С пяток на носочки Хикеракли перевалился и обратно. Вот мы говорим «добро», а делаем уж безо всяких сомнений зло; и сперва это навроде как смешно, а потом навроде как страшно, а потом…
А потом всё равно — ну всё ведь равно. С Драминым об этом трепали языки давеча: ведь ежели б по каким-то законам так нельзя было, то воспротивилось бы что-нибудь в душе, а? Хикеракли в ответ: противится, нешто не видишь? А Драмин ему: да ну? Да ну нет, я ж и не по бездействию тебя сужу, это пустяки. Такой уж ты, положим, человек, что и уйти не можешь — а ну как без тебя хуже сделается, и не восстанешь. Да только противится ли вовсе?
Да не, брат Драмин. Не противится. Хикеракли человек вольный, Хикеракли вовсе поплевать.
Только раньше, когда сидели на какой крыше да на головы людям поплёвывали, оно как-то в радость было, а теперь всё сплошь в тоску.

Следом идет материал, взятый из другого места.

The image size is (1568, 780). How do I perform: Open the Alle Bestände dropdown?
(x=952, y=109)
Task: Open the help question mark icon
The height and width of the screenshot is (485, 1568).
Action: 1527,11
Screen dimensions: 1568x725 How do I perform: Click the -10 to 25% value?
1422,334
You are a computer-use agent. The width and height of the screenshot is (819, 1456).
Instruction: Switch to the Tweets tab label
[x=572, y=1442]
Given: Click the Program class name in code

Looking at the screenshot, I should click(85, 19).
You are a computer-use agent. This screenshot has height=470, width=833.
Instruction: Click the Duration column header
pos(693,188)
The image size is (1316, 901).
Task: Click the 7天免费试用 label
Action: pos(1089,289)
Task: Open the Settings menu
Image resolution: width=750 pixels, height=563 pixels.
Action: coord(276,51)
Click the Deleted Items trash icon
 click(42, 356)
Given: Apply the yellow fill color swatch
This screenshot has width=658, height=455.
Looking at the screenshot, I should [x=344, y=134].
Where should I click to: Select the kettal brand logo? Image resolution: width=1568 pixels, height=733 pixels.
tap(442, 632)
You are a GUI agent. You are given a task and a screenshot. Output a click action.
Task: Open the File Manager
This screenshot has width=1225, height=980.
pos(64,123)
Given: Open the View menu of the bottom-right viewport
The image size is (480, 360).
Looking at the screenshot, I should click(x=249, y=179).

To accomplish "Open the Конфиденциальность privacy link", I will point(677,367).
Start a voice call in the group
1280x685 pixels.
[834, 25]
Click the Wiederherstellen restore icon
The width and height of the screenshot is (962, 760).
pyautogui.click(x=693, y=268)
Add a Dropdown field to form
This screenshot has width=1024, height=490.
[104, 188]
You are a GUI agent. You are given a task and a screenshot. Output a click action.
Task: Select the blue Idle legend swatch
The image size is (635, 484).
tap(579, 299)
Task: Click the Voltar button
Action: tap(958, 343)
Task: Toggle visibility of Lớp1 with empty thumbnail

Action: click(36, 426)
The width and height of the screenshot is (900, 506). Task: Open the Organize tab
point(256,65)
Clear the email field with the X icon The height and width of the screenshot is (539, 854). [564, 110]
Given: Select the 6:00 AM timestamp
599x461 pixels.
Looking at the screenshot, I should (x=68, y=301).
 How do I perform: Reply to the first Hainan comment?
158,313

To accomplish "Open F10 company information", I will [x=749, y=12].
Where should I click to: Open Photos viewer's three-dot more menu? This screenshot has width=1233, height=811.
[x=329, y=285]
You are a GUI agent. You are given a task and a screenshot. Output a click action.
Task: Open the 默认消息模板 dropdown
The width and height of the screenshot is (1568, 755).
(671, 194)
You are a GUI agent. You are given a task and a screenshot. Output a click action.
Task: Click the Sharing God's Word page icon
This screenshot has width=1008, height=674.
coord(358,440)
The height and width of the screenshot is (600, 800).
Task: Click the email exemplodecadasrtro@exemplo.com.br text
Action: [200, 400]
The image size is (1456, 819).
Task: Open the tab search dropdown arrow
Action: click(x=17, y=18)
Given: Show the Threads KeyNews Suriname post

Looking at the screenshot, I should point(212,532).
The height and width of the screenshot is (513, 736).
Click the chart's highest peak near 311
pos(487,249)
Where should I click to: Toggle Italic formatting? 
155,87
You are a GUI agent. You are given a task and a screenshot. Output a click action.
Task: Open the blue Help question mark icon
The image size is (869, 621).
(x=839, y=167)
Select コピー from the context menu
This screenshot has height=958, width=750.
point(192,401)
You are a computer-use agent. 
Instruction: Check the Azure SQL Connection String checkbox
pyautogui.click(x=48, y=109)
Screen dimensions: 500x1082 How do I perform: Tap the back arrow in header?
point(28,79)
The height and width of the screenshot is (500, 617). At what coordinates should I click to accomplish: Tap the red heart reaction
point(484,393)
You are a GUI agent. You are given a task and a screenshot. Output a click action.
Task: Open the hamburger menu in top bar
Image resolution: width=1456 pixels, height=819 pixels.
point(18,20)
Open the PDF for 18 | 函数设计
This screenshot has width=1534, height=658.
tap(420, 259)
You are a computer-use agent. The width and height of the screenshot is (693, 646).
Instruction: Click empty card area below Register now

Хикеракли переложил тулуп из одной руки в другую, движением плеча поправил на спине тюк. Эк оно выходит занятно — вроде и не к первому сегодня стучится, а всё как-то неловко.
В камере Асматова-младшего воняло какой-то гнилью, а с запястий его тускло щерились кандалы. И кто сообразил? Умнейшего, благовоспитаннейшего человека — и в кандалы, будто знает он, как из камеры с боем вырываться. Эти, благовоспитанные, дай-то леший дверь от окна отличат. Сам же Асматов-младший на Хикеракли вскинулся с очевидной надеждой: окошко его предусмотрительно выходило на сторону, но прощёлкать под городом целую Резервную Армию — это даже аристократия не сумела.
— Ну чего, скучаешь? — дружелюбно воззвал Хикеракли. — Не скучай, свобода по твою душу пришла.
И кинул Асматову ключи от кандалов. Тот, надо заметить, их поймал, принялся неловко ковыряться. Бледненький он был совсем, небритый, глаза как-то запали. Немытый тоже.
— Эх ты, аристокра-атия, — беззлобно укорил его Хикеракли. — Что ж не спрашиваешь, откуда свобода, по какому такому поводу свобода?
Асматов вроде насторожился, но с достоинством, так сказать, высоким — без истерики или чего там у нормального бы человека на его месте приключилось. Аккуратно положил кандалы на край своего лысого арестантского стола. Ключик там же примостил. Вежливый какой.
— Мне неоткуда знать детали, — Асматов говорил осторожно, не стремясь рисоваться, — но, насколько я понял, Петерберг сейчас находится под ударом Резервной Армии. Очевидно, вы хотите некоего моего участия в переговорах?..
— Угу, — хмуро кивнул Хикеракли, — раздевайся.
— Что, простите?
— Раздевайся, говорю. И не до исподнего, а весь, чтоб как перед лешим, голенький. Будут тебе переговоры.
На лице Асматова, измождённом и заросшем, но сохранявшем эдакую благочинность и даже, пожалуй, доброжелательность, отразился искренний ужас. И не того ужас, о чём его просили, а того, что поди сочини, как на предложение сие ответить. Вежливость вроде не к месту, но и для грубости повода нет.